# Paphs mixed



## albert (Aug 25, 2008)

some more of my flowering Paphs.
cheers
Albert


----------



## rdlsreno (Aug 25, 2008)

Great!!!


Ramon


----------



## JeanLux (Aug 25, 2008)

very nice blooms Albert!! Do you know the species/ hybrid names? 
1st = lowii?? / haynaldianum?? ... Jean


----------



## SlipperKing (Aug 25, 2008)

Looks like all speices, lowii, villosum, barbigerum then barb and villo again


----------



## goldenrose (Aug 25, 2008)

SlipperKing said:


> Looks like all speices, lowii, villosum, barbigerum then barb and villo again


That's what they look like to me as well! :clap: :clap: :clap:


----------



## SlipperFan (Aug 25, 2008)

And all blooming at the same time!


----------



## Kevin (Aug 25, 2008)

Very nice!
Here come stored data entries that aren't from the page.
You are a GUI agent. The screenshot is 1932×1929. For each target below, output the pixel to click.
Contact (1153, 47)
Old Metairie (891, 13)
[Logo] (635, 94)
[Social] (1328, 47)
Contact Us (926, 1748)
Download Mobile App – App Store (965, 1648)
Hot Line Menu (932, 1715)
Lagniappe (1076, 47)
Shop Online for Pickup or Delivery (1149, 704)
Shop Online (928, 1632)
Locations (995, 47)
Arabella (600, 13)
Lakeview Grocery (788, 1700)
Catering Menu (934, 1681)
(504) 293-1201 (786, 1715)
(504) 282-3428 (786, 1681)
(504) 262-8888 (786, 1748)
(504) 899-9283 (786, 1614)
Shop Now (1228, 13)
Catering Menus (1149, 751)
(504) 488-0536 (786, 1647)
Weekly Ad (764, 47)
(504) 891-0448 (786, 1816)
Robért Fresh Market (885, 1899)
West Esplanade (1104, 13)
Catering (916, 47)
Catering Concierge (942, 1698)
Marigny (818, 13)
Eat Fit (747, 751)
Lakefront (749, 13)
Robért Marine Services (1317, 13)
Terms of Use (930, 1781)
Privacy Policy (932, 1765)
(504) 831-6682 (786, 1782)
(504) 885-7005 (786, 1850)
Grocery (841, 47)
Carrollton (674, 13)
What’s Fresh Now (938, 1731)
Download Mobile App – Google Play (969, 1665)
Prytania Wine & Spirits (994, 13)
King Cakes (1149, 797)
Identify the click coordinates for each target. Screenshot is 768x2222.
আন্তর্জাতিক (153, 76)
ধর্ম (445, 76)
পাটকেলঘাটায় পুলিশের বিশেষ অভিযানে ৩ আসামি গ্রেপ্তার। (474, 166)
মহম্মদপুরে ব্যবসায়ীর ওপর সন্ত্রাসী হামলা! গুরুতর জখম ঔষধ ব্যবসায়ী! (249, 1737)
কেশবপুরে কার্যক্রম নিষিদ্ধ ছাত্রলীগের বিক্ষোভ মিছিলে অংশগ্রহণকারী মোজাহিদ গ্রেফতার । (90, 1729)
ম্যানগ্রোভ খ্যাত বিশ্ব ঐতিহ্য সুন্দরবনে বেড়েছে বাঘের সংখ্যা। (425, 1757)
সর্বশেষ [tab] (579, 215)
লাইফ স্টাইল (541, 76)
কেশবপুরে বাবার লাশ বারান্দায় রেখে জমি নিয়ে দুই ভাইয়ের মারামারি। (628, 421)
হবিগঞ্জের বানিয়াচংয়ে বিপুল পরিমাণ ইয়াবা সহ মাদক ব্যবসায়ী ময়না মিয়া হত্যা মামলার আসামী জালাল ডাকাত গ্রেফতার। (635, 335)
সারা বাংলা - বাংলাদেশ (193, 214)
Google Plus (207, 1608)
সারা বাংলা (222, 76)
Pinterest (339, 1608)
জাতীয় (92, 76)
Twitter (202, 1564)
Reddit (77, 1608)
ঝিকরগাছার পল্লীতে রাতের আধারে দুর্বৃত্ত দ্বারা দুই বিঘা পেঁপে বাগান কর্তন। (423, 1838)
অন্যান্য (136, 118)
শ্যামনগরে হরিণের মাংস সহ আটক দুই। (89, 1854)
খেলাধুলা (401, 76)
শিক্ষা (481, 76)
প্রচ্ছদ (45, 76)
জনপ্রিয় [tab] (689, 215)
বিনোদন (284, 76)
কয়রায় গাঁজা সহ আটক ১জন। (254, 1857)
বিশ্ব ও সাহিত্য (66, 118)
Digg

That last one looks a lot like gratrixianum, although without the spots on the dorsal - does that automatically mean it is not gratrixianum?


----------



## SlipperKing (Aug 26, 2008)

I've seen an alba one but never a spotless one!


----------



## Kevin (Aug 27, 2008)

So, are you saying it is villosum, then? It looks like the only difference between the two is the spots.


----------



## SlipperKing (Aug 28, 2008)

Kevin,
I'm saying, from left to right, the 2nd pic and 5th pic are villosum until proven otherwise.


----------